Closed akotlar closed 4 months ago

akotlar commented 4 months ago

Example of new perl/bin/bystro-annotate.pl output:

(bystro) (base) ubuntu@ip-10-98-135-15:~/bystro/perl$ perl bin/bystro-annotate.pl --in ~/bystro/trio.trim.vep.vcf.gz --out test_tri/test --config ~/bystro/config/hg19.yml | jq
{
  "totalSkipped": 0,
  "totalProgress": 13341,
  "error": null,
  "results": {
    "annotation": "test.annotation.tsv",
    "config": "hg19.yml",
    "log": "test.annotation.log.txt",
    "sampleList": "test.sample_list",
    "dosageMatrixOutPath": "test.dosage.feather",
    "header": "test.annotation.header.json",
    "statistics": {
      "json": "test.statistics.json",
      "qc": "test.statistics.qc.tsv",
      "tab": "test.statistics.tsv"
    }
  }
}

Additional Background and Motivation:

  1. Previously, there was a small chance that operations on jobs like delete, release could stall the worker forever, if the beanstalkd server became unavailable in the microseconds between the job connection establishment and delete/release (we always connect before attempting those, so failure would have to occur between those two operations). Additionally, if the beanstalkd server became unavailable in the millisecond or so while those operations were running, the worker could stall.

-- Dataset content --

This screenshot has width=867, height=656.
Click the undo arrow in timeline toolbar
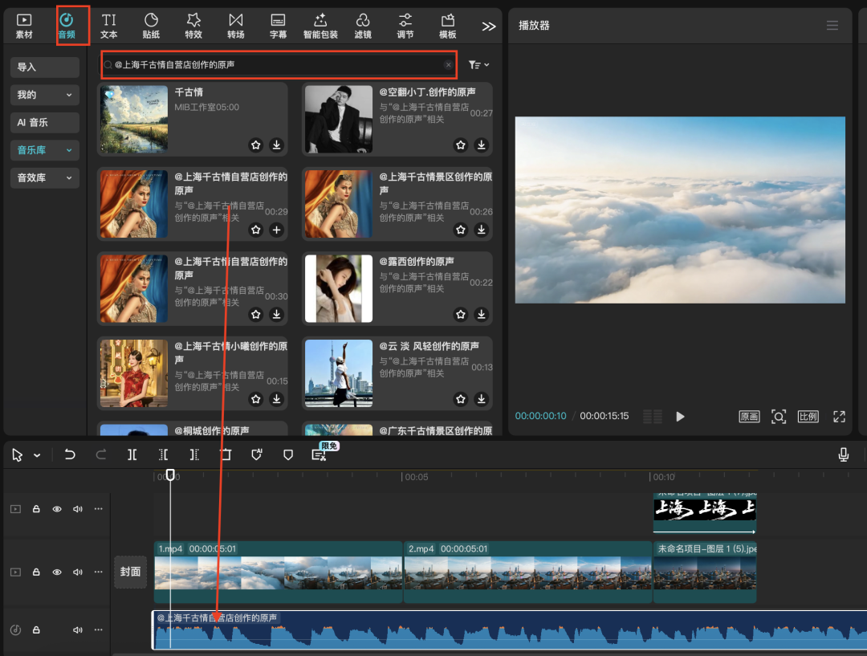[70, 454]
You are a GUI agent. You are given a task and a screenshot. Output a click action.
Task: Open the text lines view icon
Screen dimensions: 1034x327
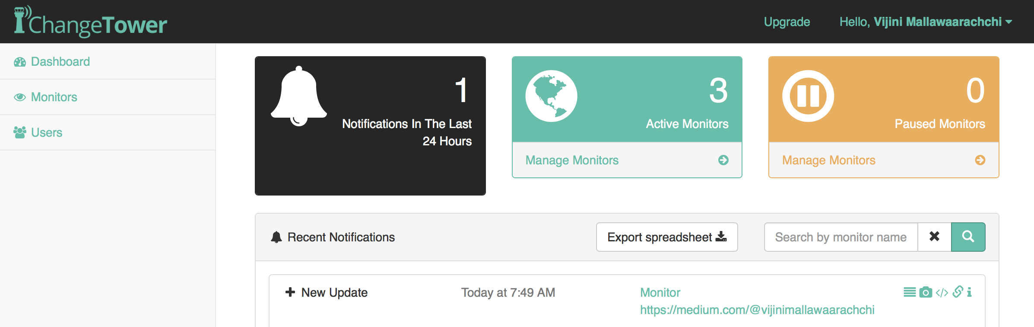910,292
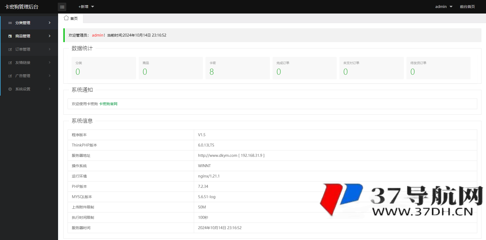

==

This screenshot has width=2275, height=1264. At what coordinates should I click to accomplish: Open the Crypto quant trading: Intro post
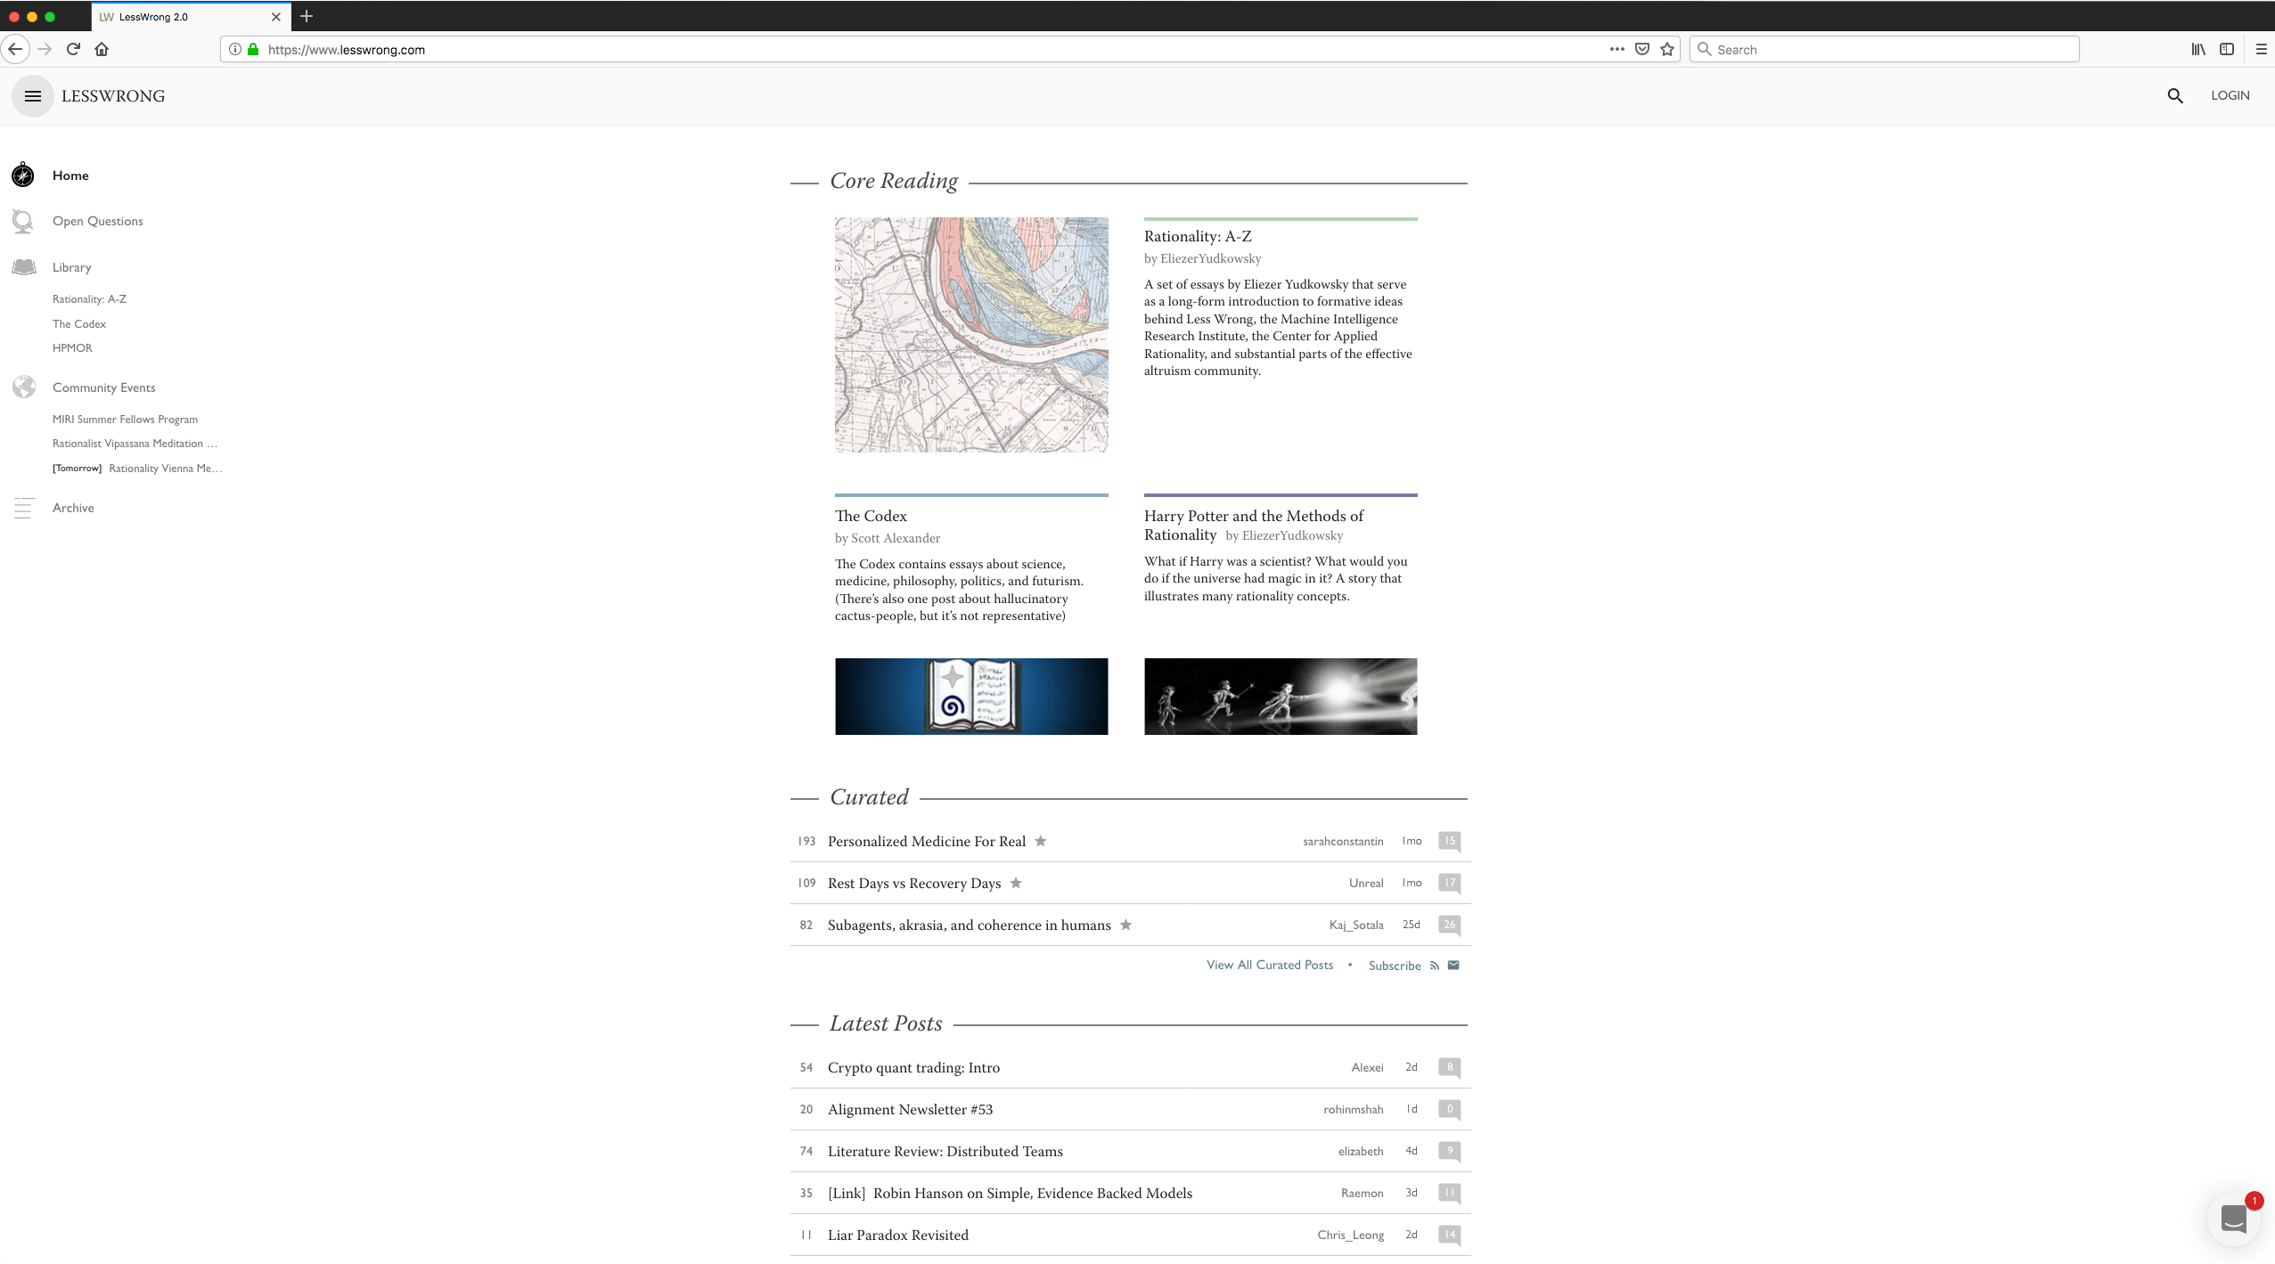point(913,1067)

==

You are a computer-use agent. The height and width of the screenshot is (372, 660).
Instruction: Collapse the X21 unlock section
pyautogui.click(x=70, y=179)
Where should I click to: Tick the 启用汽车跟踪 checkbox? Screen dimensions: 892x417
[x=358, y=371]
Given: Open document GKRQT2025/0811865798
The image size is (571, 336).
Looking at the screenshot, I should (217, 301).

-- To do --
a. From the bystro-annotate excerpt, output the passage from "1. Previously, there" up to and including "worker could stall.".
b. In the sample output in the bystro-annotate excerpt, what value is given for "totalProgress"?
The records have nothing to do with the bystro-annotate excerpt.

-- Solution set --
a.
1. Previously, there was a small chance that operations on jobs like delete, release could stall the worker forever, if the beanstalkd server became unavailable in the microseconds between the job connection establishment and delete/release (we always connect before attempting those, so failure would have to occur between those two operations). Additionally, if the beanstalkd server became unavailable in the millisecond or so while those operations were running, the worker could stall.

b. 13341